5. How We Use Your Data
- Create scheduled backups and allow you to browse and restore past versions.
- Authenticate you and maintain your account.
- Provide invoices, process payments, and send service‑related messages.
- Monitor performance, debug issues and protect against fraud or misuse.
- Develop new features and perform analytics (aggregated / pseudonymised where possible).
- Send newsletters or product updates.
7. Sharing & Disclosure
We only share personal data with:
- Service providers acting on our behalf (cloud hosting in the EU, email delivery, analytics). They process data under strict instructions and confidentiality clauses.
- Payment processor – Stripe (card payments, fraud prevention).
- Authorities when required by law or to protect rights, property or safety.
We do not sell personal data.
8. International Transfers
All backups and primary databases are stored on encrypted servers located in the European Union.
9. Security Measures
- TLS encryption in transit and AES‑256 at rest.
- Tokens and credentials are stored using hardware‑backed secrets management.
- Principle of least privilege and multi‑factor authentication for staff.
- Regular security audits, penetration tests and a public responsible‑disclosure programme.
10. Data Retention
- We store your calendar backups until you delete them or 30 days after account closure, whichever comes first.

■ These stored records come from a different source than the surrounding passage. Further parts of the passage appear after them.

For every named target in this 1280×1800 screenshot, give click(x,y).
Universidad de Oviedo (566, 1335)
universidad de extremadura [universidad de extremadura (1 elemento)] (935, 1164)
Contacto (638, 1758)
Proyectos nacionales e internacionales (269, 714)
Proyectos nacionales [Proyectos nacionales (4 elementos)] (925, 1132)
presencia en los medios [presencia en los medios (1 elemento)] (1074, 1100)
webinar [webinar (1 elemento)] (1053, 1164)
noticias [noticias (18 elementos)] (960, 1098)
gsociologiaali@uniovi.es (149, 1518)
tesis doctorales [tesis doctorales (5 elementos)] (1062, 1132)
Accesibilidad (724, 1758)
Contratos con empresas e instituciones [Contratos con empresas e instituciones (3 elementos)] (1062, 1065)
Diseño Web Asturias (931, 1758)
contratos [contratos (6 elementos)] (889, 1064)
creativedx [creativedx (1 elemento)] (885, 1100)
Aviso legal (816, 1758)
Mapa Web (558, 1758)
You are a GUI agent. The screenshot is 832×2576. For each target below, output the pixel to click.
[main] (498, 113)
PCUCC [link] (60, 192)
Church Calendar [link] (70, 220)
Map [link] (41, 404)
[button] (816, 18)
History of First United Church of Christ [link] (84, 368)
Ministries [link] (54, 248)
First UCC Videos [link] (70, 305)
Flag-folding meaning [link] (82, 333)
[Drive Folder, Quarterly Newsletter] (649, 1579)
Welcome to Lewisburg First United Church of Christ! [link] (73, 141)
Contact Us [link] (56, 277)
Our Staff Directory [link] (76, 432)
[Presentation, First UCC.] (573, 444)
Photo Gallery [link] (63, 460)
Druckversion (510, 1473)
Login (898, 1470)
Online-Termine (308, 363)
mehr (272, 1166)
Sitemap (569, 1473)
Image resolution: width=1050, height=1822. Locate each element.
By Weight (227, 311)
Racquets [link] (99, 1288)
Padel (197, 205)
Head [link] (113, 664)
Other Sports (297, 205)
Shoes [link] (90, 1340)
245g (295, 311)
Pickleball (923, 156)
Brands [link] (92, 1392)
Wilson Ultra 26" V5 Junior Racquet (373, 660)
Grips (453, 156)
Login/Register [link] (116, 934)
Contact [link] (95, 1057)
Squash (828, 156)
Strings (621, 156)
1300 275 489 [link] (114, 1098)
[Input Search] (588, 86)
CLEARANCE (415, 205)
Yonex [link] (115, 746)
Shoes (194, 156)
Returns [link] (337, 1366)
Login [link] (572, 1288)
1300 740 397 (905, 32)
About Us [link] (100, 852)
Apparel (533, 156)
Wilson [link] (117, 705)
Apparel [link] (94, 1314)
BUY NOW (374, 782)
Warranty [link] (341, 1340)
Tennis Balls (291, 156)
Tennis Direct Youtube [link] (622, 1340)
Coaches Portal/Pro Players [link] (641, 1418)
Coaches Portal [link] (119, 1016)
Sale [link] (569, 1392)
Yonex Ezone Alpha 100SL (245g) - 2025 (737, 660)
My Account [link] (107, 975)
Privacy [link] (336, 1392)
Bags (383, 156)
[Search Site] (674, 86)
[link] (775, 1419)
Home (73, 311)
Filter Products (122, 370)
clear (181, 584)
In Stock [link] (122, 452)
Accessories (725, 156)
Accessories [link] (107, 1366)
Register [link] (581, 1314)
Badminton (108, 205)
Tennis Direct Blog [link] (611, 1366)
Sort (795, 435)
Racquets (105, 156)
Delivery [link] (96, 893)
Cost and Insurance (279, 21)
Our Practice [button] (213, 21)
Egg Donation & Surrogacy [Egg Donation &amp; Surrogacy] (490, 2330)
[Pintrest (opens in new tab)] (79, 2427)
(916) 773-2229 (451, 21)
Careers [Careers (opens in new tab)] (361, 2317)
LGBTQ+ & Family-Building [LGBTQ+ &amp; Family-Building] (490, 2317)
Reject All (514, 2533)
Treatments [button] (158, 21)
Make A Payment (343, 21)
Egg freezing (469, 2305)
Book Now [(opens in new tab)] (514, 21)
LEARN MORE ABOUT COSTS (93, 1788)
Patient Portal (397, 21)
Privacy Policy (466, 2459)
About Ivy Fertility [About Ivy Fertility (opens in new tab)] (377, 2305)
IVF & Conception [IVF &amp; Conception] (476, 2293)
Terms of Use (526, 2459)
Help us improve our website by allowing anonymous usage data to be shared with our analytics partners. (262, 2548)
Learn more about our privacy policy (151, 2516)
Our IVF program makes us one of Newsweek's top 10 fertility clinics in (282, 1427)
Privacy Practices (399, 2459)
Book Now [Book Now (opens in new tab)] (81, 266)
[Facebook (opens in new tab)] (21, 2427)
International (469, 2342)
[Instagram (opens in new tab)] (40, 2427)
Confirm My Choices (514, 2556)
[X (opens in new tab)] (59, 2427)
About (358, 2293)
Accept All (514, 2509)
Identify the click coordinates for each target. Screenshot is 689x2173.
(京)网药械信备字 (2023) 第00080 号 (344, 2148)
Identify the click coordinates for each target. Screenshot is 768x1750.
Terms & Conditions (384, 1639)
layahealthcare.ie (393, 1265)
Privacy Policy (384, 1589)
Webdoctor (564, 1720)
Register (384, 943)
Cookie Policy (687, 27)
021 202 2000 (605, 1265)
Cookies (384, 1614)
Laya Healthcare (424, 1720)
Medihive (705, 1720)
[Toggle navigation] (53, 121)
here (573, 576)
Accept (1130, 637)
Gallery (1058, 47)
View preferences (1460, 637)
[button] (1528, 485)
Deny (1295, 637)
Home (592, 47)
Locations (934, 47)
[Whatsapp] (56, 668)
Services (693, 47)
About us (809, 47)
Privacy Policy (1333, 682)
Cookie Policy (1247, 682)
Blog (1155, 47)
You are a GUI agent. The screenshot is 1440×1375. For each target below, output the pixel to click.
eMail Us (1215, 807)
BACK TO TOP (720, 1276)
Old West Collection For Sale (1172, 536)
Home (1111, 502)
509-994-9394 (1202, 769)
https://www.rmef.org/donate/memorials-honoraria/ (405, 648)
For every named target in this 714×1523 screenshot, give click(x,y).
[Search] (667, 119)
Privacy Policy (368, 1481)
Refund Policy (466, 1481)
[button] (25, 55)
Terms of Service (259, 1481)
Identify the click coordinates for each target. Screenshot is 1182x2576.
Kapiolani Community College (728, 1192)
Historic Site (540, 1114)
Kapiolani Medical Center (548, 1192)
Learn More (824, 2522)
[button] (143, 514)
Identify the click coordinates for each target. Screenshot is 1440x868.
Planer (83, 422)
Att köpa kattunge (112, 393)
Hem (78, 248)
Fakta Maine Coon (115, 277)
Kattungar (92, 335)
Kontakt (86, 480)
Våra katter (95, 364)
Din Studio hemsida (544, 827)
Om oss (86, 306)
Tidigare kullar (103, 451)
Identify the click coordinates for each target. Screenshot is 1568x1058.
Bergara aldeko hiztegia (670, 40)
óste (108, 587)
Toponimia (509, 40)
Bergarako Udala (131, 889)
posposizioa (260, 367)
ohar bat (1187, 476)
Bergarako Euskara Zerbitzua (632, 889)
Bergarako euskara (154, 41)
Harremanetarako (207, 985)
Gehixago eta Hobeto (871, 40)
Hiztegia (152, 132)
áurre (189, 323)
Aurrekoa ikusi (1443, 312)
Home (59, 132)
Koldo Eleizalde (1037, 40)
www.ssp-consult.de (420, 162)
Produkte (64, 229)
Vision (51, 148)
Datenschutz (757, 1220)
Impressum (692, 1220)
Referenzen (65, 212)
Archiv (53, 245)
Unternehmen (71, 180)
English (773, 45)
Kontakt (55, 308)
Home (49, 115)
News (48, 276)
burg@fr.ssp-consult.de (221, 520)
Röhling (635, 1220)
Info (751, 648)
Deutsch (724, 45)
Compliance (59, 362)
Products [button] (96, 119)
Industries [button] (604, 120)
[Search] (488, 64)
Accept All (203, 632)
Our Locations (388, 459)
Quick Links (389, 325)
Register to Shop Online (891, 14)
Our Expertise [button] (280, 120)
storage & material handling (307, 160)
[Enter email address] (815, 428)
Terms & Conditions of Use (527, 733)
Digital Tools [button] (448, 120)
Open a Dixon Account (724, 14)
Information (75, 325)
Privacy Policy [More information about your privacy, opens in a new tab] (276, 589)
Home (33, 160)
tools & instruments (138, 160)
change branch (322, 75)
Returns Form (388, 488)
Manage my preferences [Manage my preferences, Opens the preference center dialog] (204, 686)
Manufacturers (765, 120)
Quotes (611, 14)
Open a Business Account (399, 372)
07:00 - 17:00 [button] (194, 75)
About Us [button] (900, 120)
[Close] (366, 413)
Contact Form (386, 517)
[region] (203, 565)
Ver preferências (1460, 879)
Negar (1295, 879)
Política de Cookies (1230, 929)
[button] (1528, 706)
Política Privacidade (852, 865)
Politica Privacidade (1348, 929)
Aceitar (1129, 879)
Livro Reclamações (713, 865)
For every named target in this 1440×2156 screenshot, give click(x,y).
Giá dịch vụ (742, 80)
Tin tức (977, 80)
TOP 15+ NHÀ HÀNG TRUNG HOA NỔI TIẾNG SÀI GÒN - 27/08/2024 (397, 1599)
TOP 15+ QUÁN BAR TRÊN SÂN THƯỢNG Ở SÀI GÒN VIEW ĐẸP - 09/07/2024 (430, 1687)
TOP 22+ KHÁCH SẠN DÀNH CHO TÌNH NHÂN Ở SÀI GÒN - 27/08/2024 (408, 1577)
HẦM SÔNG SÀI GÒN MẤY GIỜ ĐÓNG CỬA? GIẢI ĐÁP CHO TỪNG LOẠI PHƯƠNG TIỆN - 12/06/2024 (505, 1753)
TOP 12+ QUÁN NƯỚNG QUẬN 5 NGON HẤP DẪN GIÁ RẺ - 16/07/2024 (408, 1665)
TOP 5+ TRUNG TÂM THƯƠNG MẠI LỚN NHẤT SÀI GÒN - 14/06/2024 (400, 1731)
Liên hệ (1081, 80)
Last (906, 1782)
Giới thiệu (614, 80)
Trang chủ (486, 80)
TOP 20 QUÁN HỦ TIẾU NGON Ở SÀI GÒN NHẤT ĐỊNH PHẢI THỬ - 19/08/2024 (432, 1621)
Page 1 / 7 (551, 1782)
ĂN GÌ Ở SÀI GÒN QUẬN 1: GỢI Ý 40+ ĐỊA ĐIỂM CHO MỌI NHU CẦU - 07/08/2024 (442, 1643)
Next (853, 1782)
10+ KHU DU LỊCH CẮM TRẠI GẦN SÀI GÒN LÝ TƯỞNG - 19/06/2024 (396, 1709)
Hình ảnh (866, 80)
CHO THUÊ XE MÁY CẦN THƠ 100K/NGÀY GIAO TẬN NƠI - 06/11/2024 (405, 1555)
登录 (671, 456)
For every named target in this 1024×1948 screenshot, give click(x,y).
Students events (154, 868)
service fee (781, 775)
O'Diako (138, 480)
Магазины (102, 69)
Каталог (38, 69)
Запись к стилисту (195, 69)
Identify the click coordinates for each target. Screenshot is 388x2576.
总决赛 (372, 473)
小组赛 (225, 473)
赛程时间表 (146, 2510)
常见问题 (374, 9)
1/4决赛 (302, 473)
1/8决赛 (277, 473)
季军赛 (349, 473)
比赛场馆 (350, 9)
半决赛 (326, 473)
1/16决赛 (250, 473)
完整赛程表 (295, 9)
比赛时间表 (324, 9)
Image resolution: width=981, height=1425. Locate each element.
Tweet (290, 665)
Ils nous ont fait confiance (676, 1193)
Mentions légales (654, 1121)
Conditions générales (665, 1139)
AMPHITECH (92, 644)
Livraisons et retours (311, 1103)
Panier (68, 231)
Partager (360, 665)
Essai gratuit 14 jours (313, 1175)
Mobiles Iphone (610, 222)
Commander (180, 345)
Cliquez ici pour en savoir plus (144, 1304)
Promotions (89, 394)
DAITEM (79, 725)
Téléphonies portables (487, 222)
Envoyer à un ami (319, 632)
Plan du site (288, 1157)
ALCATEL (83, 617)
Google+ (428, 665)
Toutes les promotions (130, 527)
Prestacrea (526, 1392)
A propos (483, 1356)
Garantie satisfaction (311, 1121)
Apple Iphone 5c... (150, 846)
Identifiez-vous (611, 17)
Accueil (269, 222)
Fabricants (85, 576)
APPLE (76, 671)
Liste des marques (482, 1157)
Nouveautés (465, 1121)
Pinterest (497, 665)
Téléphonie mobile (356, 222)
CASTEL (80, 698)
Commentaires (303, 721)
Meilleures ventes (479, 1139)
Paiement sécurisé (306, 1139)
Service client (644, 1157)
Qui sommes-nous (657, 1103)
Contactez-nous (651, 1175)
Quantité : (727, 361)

- We store account and billing records as long as needed for legal obligations, often for 7 years.
- We store anonymised server logs for as long as needed to improve our services.
- You may delete individual backups at any time from the dashboard.
11. Your Rights
If you are in the EEA/UK you have the right to access, rectify, erase, restrict or object to processing, and receive a copy (portability) of your data. Where processing is based on consent you may withdraw it at any time.
To exercise any right, email support@backupmycalendar.com. We will reply within 30 days.
13. Children’s Privacy
The Service is not directed to children under 16. We do not knowingly collect data from children. If you believe a child has provided personal data, please contact us so we can delete it.
14. Changes to This Policy
We may update this Privacy Policy to reflect changes in law or our practices. We will post the new version here and, for significant changes, notify you by email or a prominent banner. The “Last updated” date will always tell you when the latest version took effect.